The State Department said Aliyev and O’Brien “discussed our countries’ deep historical ties and the importance of the bilateral relationship.”

On the same day, O’Brien met Azerbaijani Foreign Minister Jeyhun Bayramov.

O’Brien described his meetings as “positive and constructive” in a post on X. He wrote that the U.S. welcomes visits of Azerbaijani Central Bank governor and energy minister, and that U.S. State Secretary Anthony Blinken “looks forward to hosting” Bayramov and his Armenian counterpart Ararat Mirzoyan in Washington “soon for peace negotiations.”

Previously, in mid-November, Azerbaijan refused to send Bayramov to Washington for peace talks in protest against remarks by O’Brien at a congressional hearing. In that hearing, O’Brien said that the U.S. State Department “has made it clear to Azerbaijan that there cannot be business as usual in our bilateral relationship.

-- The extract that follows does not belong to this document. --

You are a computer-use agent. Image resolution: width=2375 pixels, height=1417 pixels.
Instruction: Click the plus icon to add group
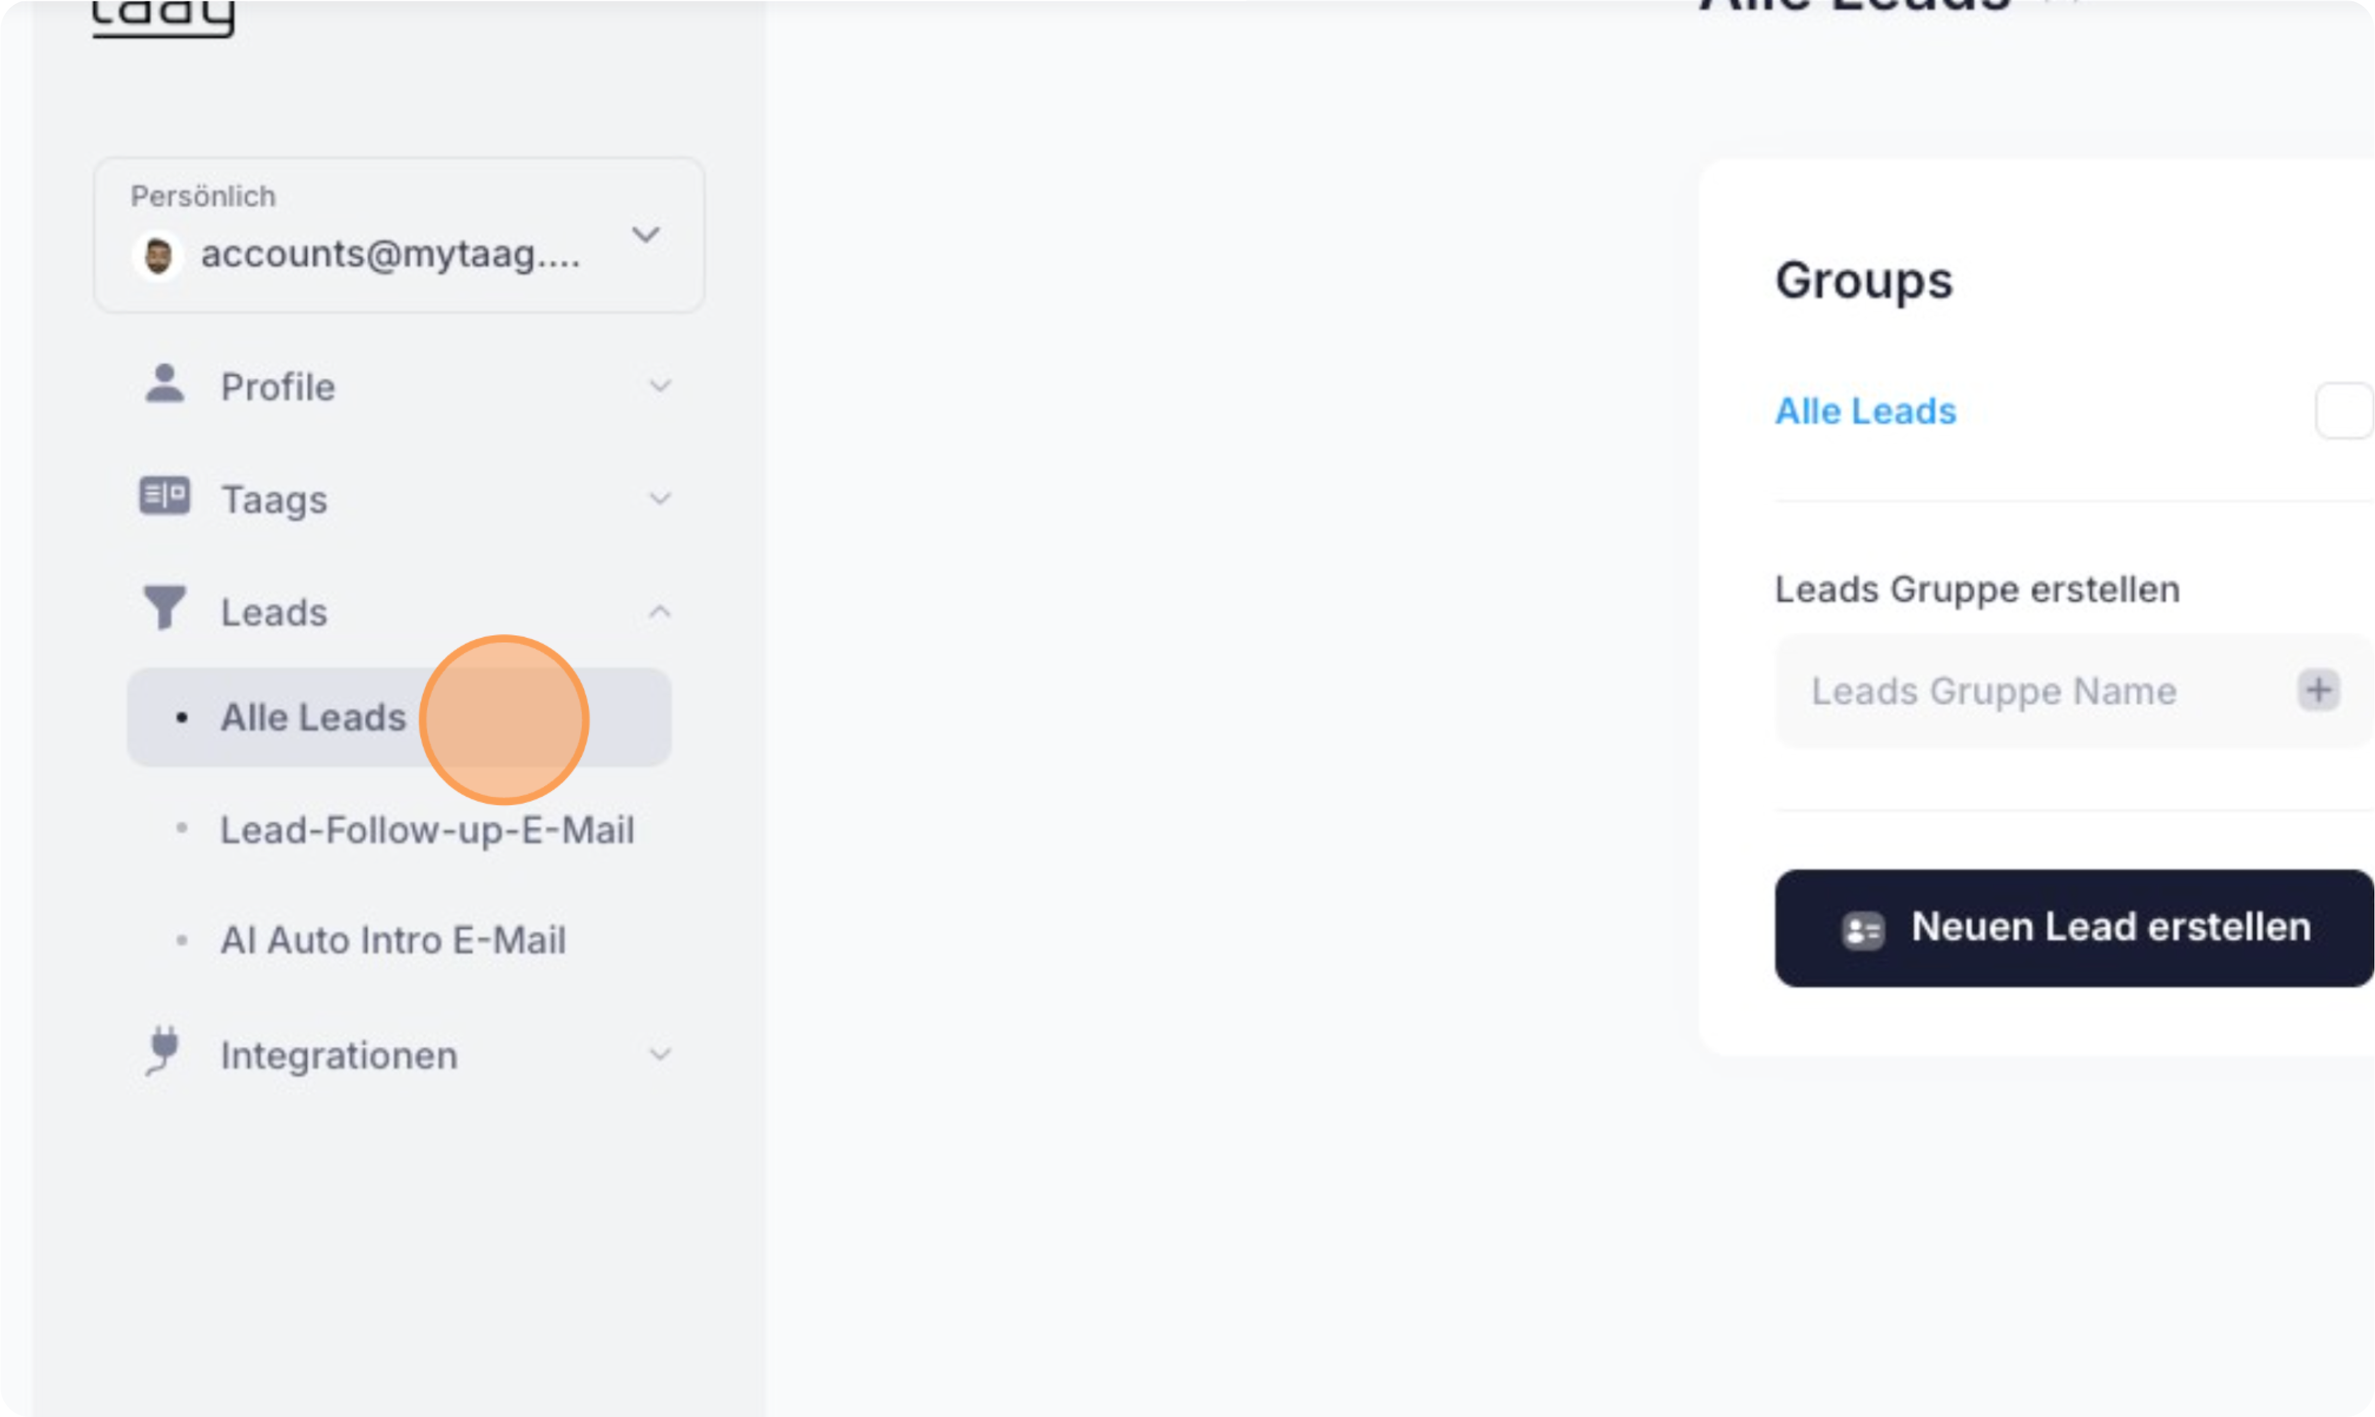(2318, 689)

The United States has condemned Azerbaijani actions in Nagorno-Karabakh, canceled high-level bilateral meetings and engagements with Azerbaijan, and suspended plans for future events.”

At around the same time, the U.S. Senate passed a bill titled the Armenian Protection Act that would suspend military assistance to Azerbaijan. The bill has not been taken up by the House of Representatives.

“Looks like Azerbaijan-US relations are back to normal, which is very good as these relations are built over many important areas during the three decades,” wrote Farid Shafiyev, chair of a Baku-based state-run think tank, on X. “Or it might face another challenge or spoiler in the US Congress.”

While relations might be on a positive trajectory, the spat has resulted in lasting damage to Azerbaijan’s small and already beleaguered independent media.

A campaign in Azerbaijani state-run and pro-government media against American “spies” has been followed by arrests of journalists alleged to be taking U.S. money to do Washington’s bidding in Azerbaijan.

So far, six journalists and one rights activist have been arrested in the country on different charges.

Abzas Media, a prominent independent investigative outlet, has been the biggest target. Its whole management team was arrested and placed in pretrial detention on smuggling charges after police said they discovered 40,000 euros in cash in a raid of Abzas’s Baku office.

“If we wanted, we would have done it”

A few hours before receiving O’Brien in Baku, Aliyev spoke at a forum in Baku. Responding to a participant’s question, he touched on O’Brien’s “no business as usual” remark. “Either, they should say that business as usual continues, and I hope to hear it today and we will restore the Washington process, or there’ll be only Brussels and Moscow,” Aliyev said in English, referring to three of the mediators overseeing the Armenia-Azerbaijan peace process.

He also addressed widespread fears in Armenia and the international community that Baku might invade its neighbor and rival. “If we wanted, we would have done it. I can say this absolutely openly. From all points of view, it is not a big problem. In one day, they laid down their weapons in Karabakh, our flag was raised in Khankendi,” he said.

At the same time, he touched on recent arms supplies to Armenia by France and India and warned that they could trigger another war in the region.

“This is provocative. The countries, who supply Armenia with weapons like France and India, now pour oil on the fire and create unrealistic illusions in Armenia that using these weapons they can take back Karabakh,” he said.

“My message to them is don’t create a situation here – in the region, when we will be sure that you are planning to damage us. We are not sure yet. That’s why we do not react, we observe what France is supplying to Armenia those armored vehicles which nobody wants to buy. They do not pose any danger to us. But if we see that there is some serious installation, which can be harmful, we will have to react. And I informed everybody about that. So, there’ll be no complaints.”